2014/02/14 postscript -> Here, but wininst2wheel makes it easier to migrate from easy_install to pip.
I can't think of an environment that doesn't use virtualenv at the moment, so I'll use it.
The following directories are used in the following explanations.
If you download virtualenv-1.11.2.tar.gz from https://pypi.python.org/pypi/virtualenv/ and unzip it, the following file will be created, so use this.
python virtualenv.py %VENV_DIR%
Now you can use easy_install and pip.
Download and use wheel-0.22.0.tar.gz from https://pypi.python.org/pypi/wheel/.
pip install wheel-0.22.0.tar.gz
Now you can use the wheel format.
By convention, wheels are stored in a directory called wheelhouse, so follow this.
pip wheel %PACKAGE_NAME% -w "%WHEELHOUSE_DIR%"
For example, to create a wheel of Fabric, do as follows.
pip wheel Fabric -w "%WHEELHOUSE_DIR%"
It will resolve the dependencies and create a wheel for you.
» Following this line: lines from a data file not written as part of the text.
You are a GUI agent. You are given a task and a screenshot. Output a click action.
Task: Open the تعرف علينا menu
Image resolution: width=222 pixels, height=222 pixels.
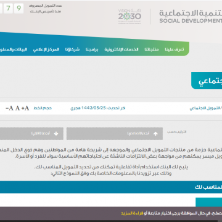click(x=175, y=49)
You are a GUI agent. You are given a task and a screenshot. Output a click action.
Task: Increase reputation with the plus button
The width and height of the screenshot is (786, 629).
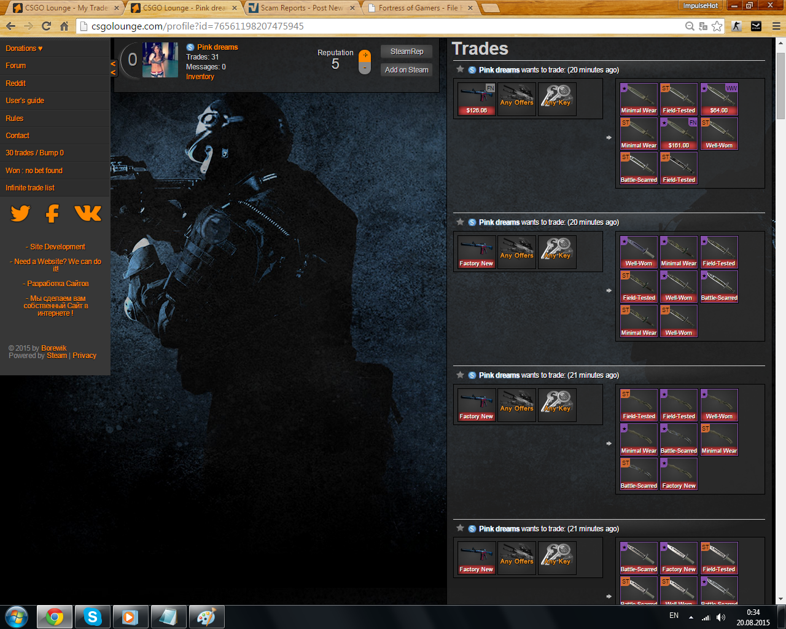tap(365, 55)
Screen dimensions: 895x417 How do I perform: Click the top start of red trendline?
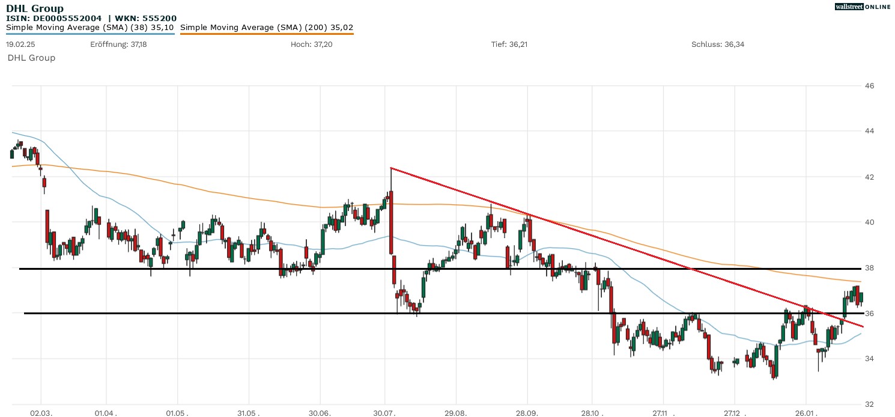pos(391,168)
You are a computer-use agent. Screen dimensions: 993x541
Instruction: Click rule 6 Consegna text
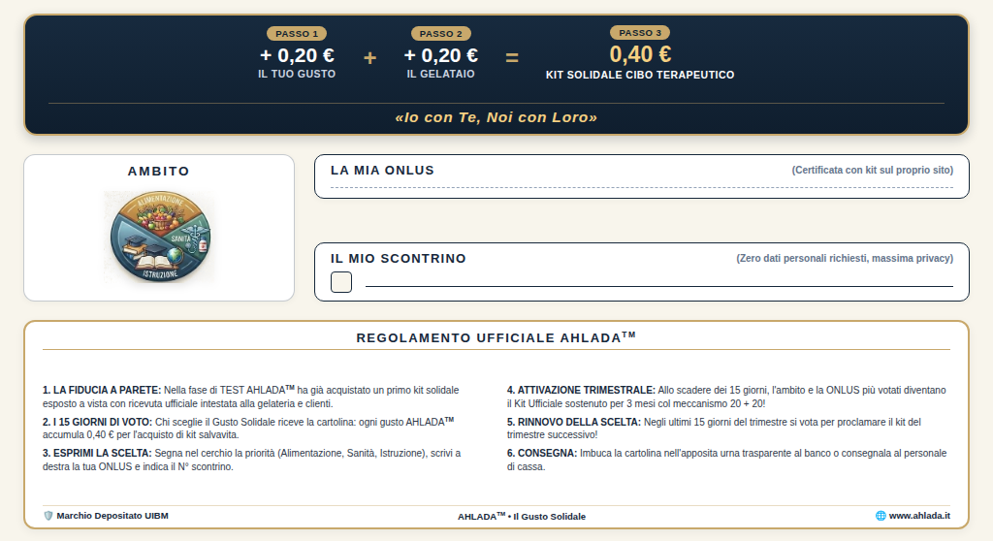click(727, 460)
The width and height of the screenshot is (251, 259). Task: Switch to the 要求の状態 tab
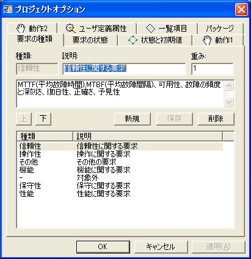90,40
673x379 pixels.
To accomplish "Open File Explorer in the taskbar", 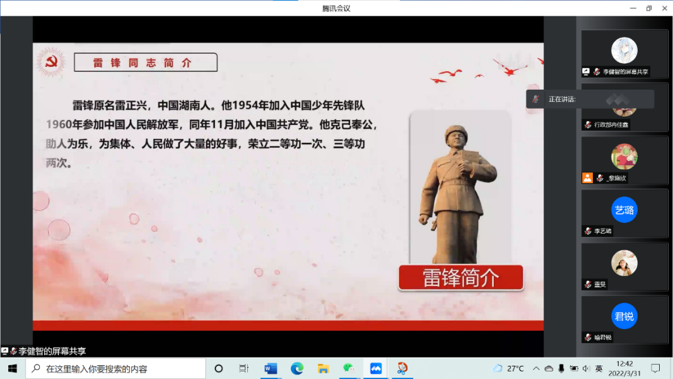I will click(x=324, y=368).
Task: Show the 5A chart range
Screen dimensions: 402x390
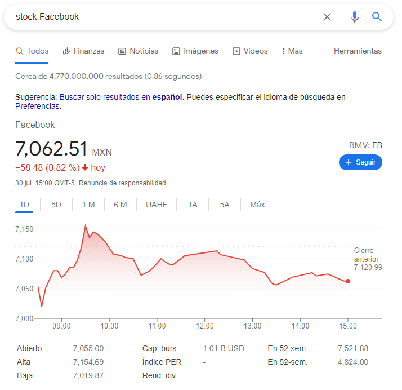Action: pyautogui.click(x=225, y=205)
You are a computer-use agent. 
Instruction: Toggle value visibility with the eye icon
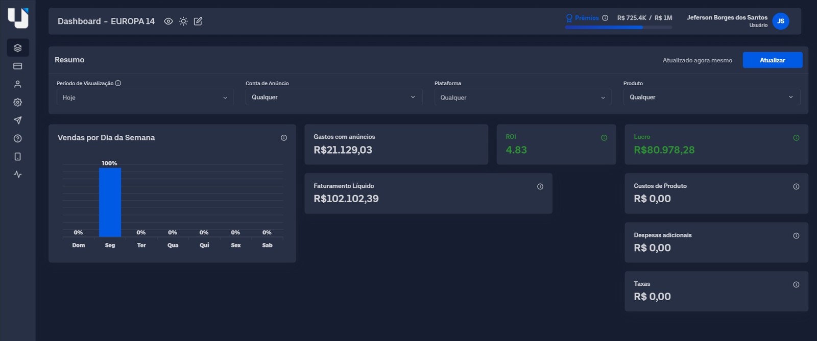pos(168,21)
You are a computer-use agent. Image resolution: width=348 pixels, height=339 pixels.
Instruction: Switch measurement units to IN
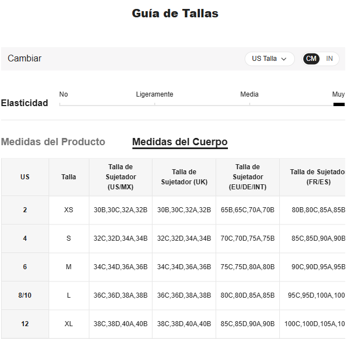(330, 59)
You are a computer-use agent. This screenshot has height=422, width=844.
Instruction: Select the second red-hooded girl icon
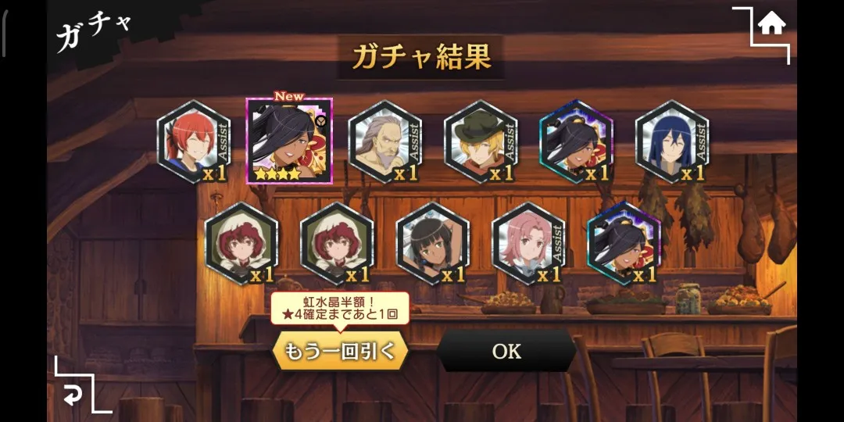[x=337, y=243]
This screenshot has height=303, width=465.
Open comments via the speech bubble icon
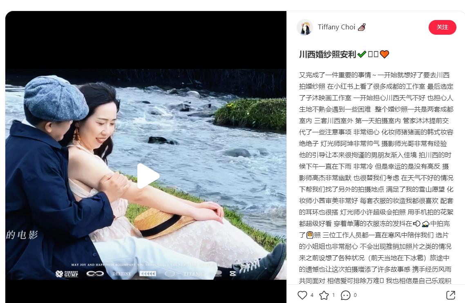346,295
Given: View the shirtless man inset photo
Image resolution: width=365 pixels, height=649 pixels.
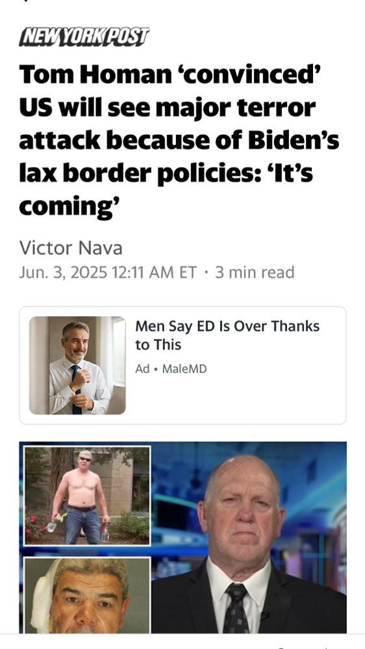Looking at the screenshot, I should pos(87,495).
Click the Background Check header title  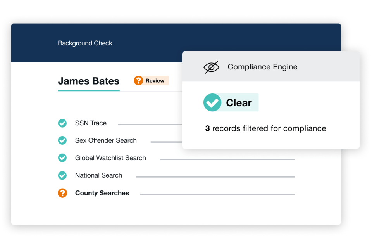pyautogui.click(x=85, y=43)
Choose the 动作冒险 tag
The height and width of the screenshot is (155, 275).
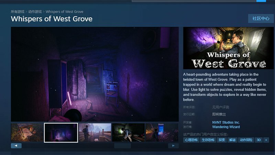246,140
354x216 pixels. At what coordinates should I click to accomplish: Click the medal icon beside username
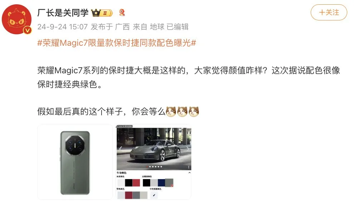[x=122, y=13]
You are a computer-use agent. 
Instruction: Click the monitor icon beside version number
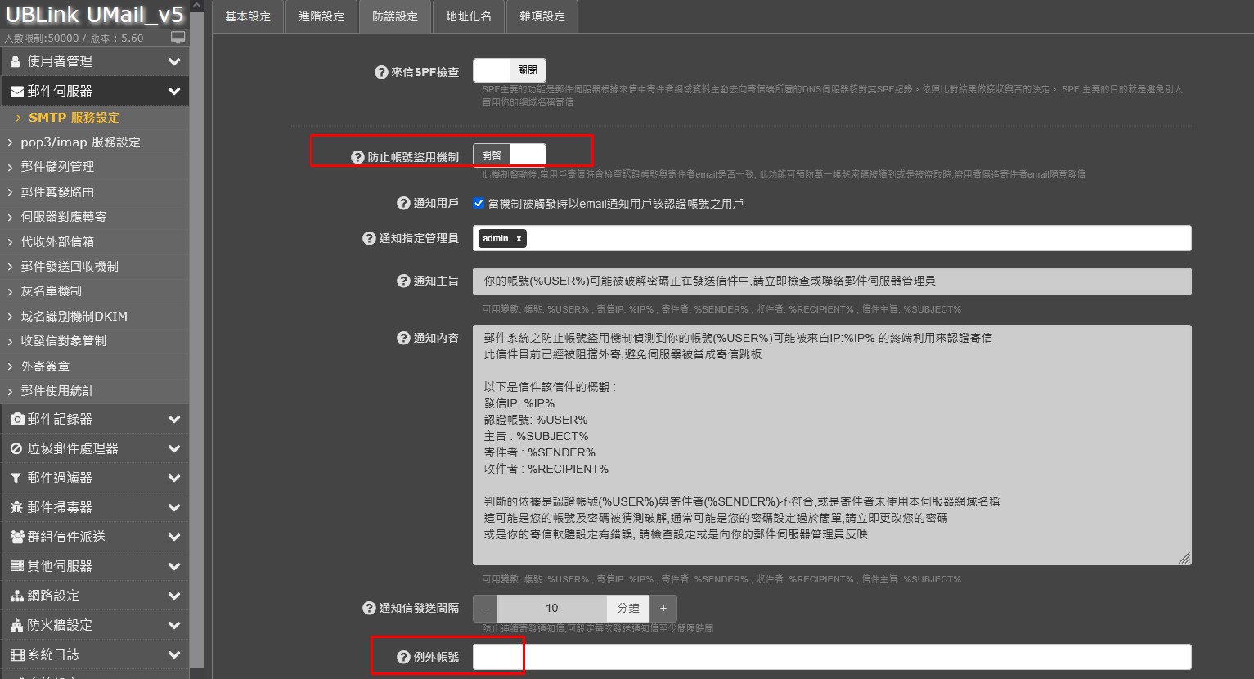178,38

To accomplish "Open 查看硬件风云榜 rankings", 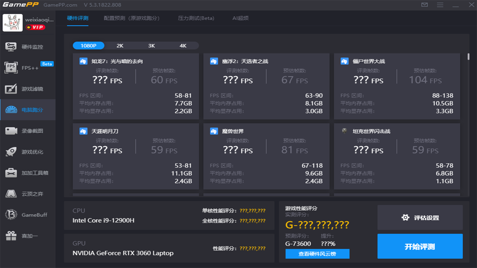I will [x=317, y=254].
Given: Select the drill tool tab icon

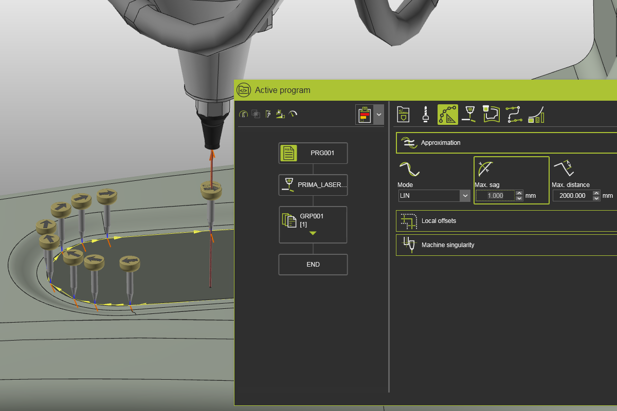Looking at the screenshot, I should tap(425, 114).
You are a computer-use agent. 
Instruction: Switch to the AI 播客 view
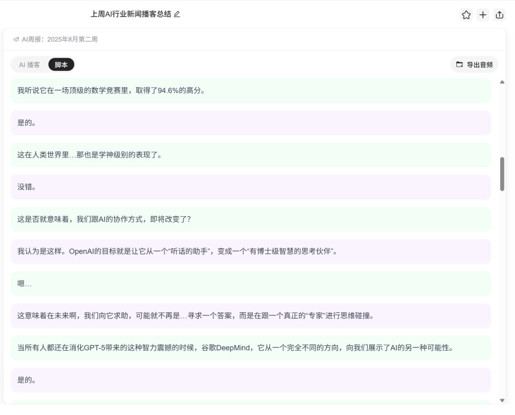click(30, 64)
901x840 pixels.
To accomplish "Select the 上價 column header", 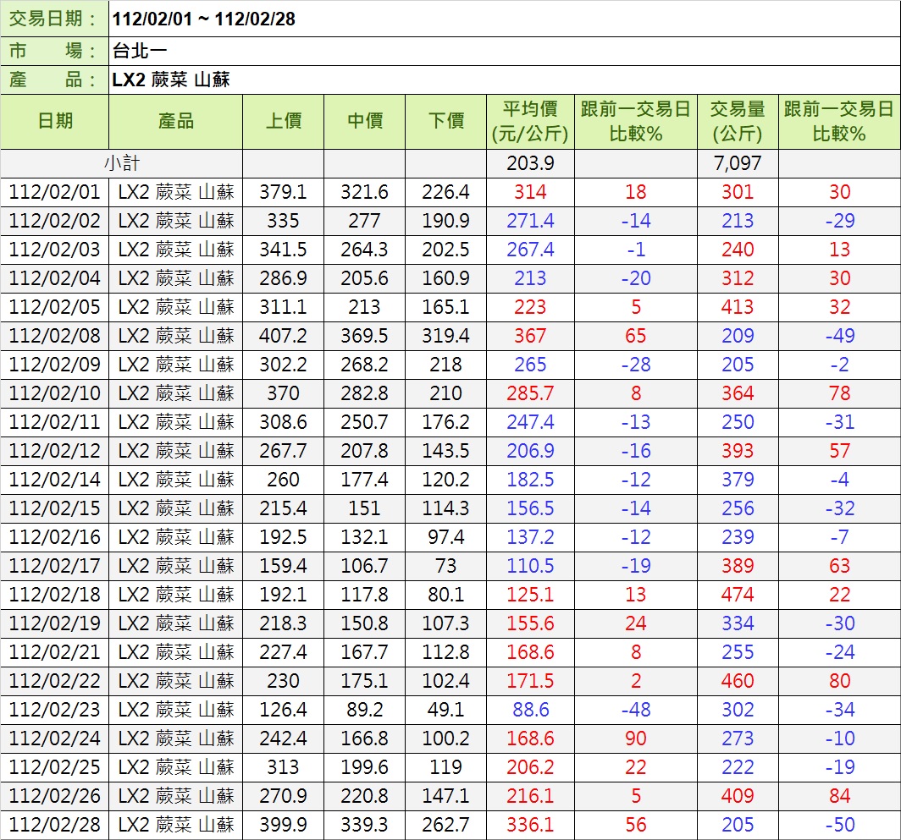I will 283,122.
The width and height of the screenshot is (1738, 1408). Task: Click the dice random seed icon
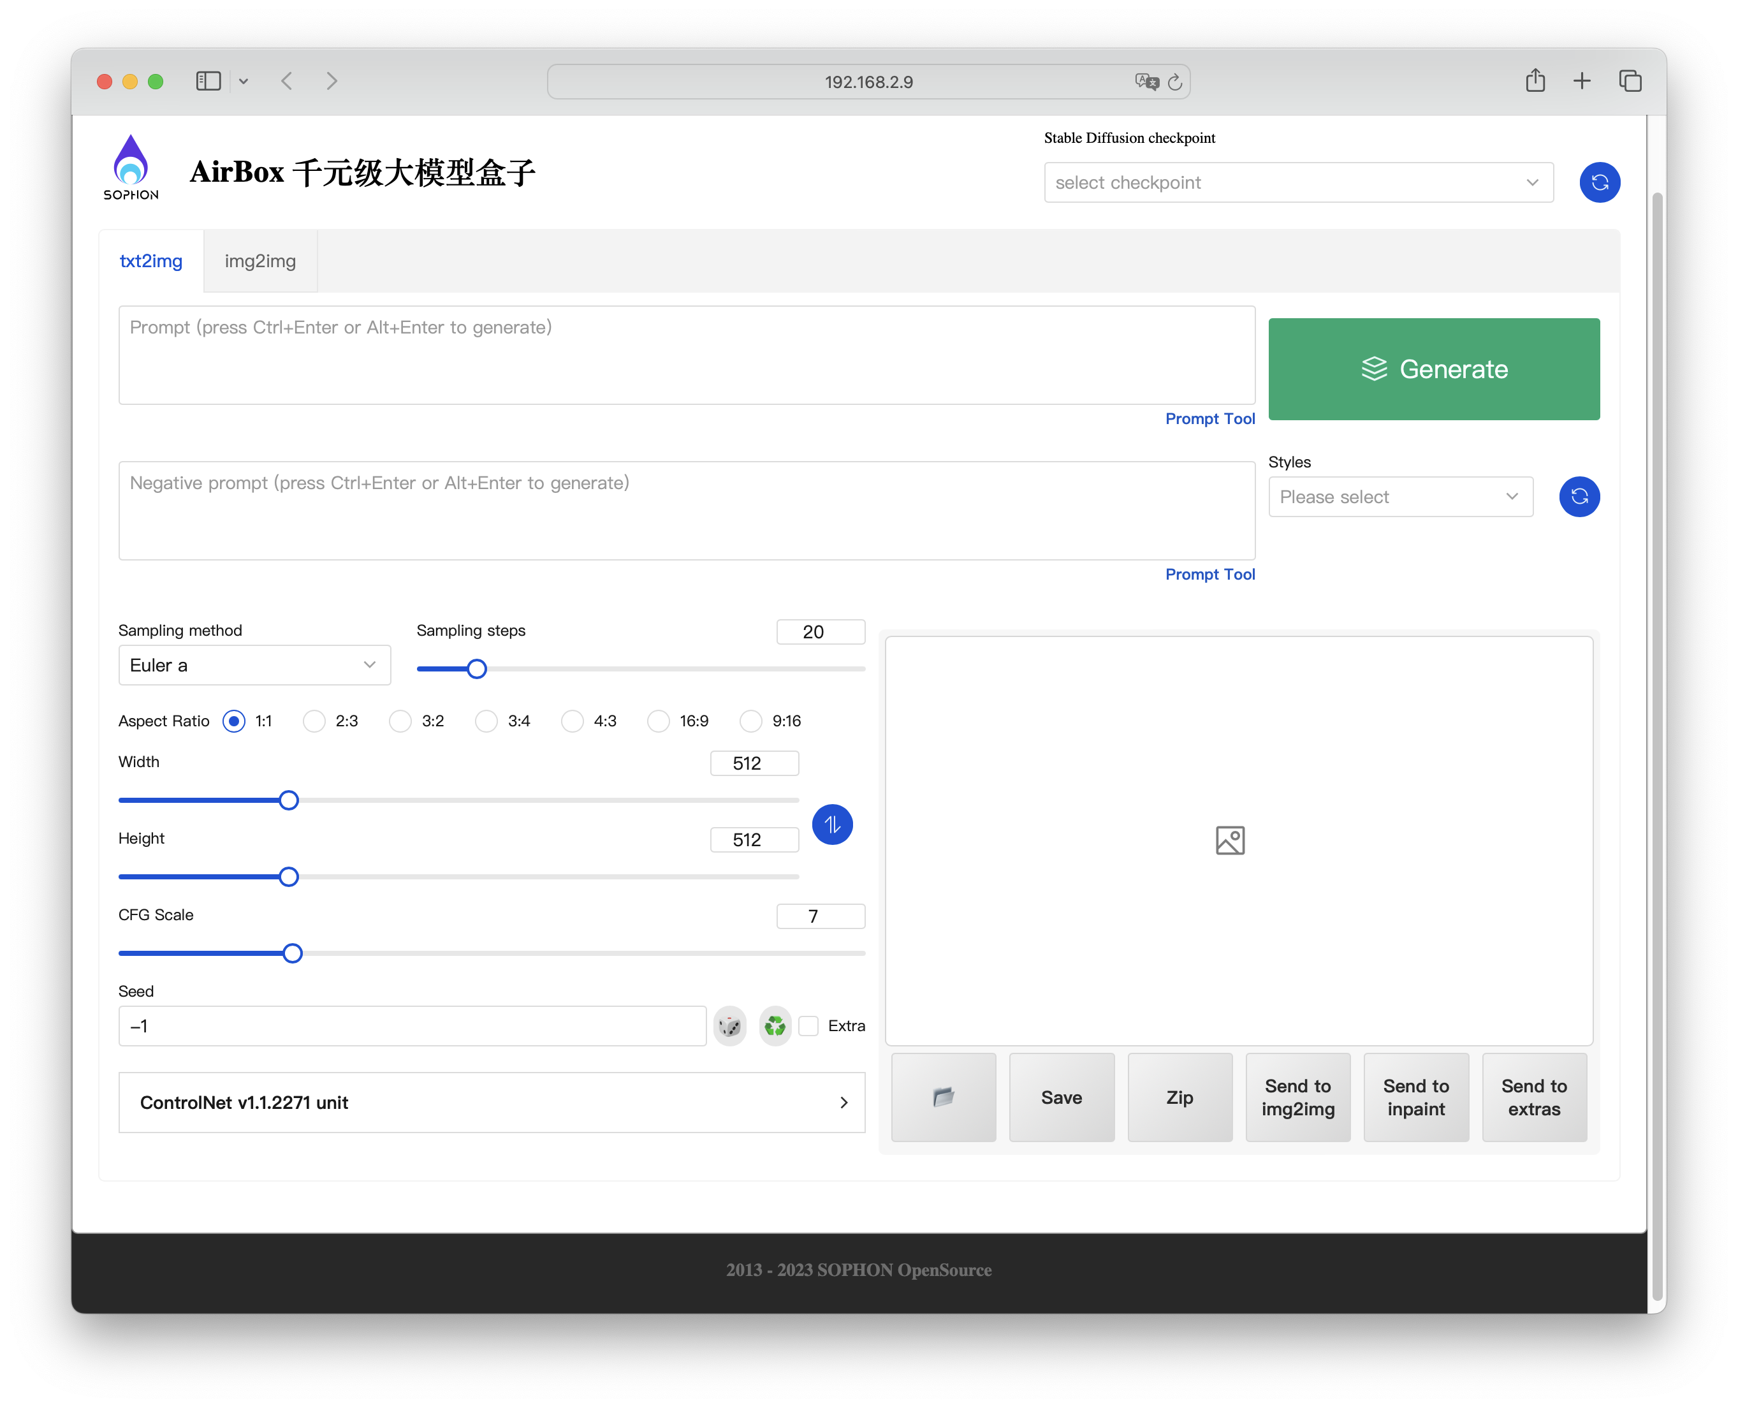[x=729, y=1026]
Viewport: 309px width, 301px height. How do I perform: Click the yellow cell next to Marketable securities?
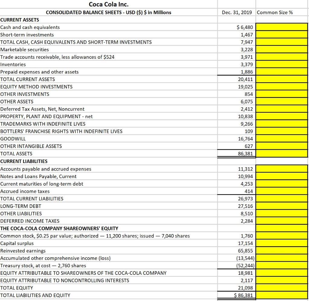[x=282, y=49]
(Note) There is a bug in pip at the moment, so it will not be created if it is registered in PyPI. Therefore, only Fabric-1.8.1-py2.py3-none-any.whl is downloaded from PyPI.
pip wheel
only creates a wheel, so to actually install it using pip install
pip install "%WHEELHOUSE_DIR%\Fabric-1.8.1-py2.py3-none-any.whl"
To do. If you do pip freeze
in this state, the currently installed packages will be displayed.
> pip freeze
Fabric==1.8.1
ecdsa==0.10
paramiko==1.12.1
pycrypto==2.6.1
wheel==0.22.0
pip has a mechanism to install packages based on the result of pip freeze
. If you save the above result as requirements.txt, you can install the packages at once. Since the wheel has already been created and there is no need to search for PyPI, add --no-index
.
If you have a certain number of packages, this method will be convenient.
pip install -r requirements.txt -f "%WHEELHOUSE_DIR%" --no-index
If you have a wheel stored in a wheelhouse, you can build an environment even in an offline environment. At the moment, I still have to rely on easy_install for some, but it's practical enough.